begin Reading text
Now, your solar plexus, most gentle of readers, is where you are you. It is your first and greatest and deepest center of consciousness. If you want to know how conscious and when conscious, I must refer you to that little book, "Psychoanalysis and the Unconscious."
At your solar plexus you are primarily conscious: there, behind you stomach. There you have the profound and pristine conscious awareness that you are you. Don't say you haven't. I know you have. You might as well try to deny the nose on your face. There is your first and deepest seat of awareness. There you are triumphantly aware of your own individual existence in the universe. Absolutely there is the keep and central stronghold of your triumphantly-conscious self. There you are, and you know it. So stick out your tummy gaily, my dear, with a Me voilà. With a Here I am! With an Ecco mi! With a Da bin ich! There you are, dearie.
end Reading text
begin Dataset excerpt
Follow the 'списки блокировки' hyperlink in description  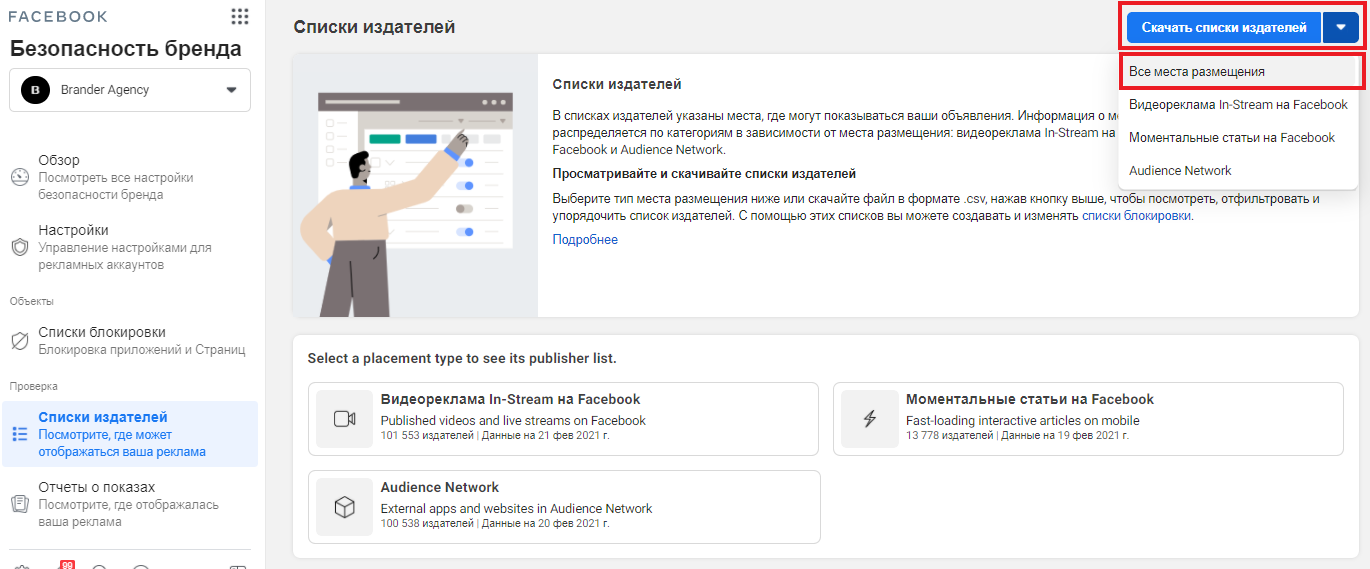pos(1136,215)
end Dataset excerpt
● **Aim**:
Can you pick up the passage on the solar plexus after its last sentence and keep writing it?

● **Response below**:
But not only a triumphant awareness that There you are. An exultant awareness also that outside this quiet gate, this navel, lies a whole universe on which you can lay tribute. Aha—at birth you closed the central gate for ever. Too dangerous to leave it open. Too near the quick. But there are other gates. There are eyes and mouths and ears and nostrils, besides the two lower gates of the passionate body, and the closed but not locked gates of the breasts. Many gates. And besides the actual gates, the marvelous wireless communication between the great center and the surrounding or contiguous world.
Authorized science tells you that this first great plexus, this all-potent nerve-center of consciousness and dynamic life-activity is a sympathetic center. From the solar plexus as from your castle-keep you look around and see the fair lands smiling, the corn and fruit and cattle of your increase, the cottages of your dependents and the halls of your beloveds. From the solar plexus you know that all the world is yours, and all is goodly.
This is the great center, where in the womb, your life first sparkled in individuality. This is the center that drew the gestating maternal blood-stream upon you, in the nine-months lurking, drew it on you for your increase. This is the center whence the navel-string broke, but where the invisible string of dynamic consciousness, like a dark electric current connecting you with the rest of life, will never break until you die and depart from corporate individuality.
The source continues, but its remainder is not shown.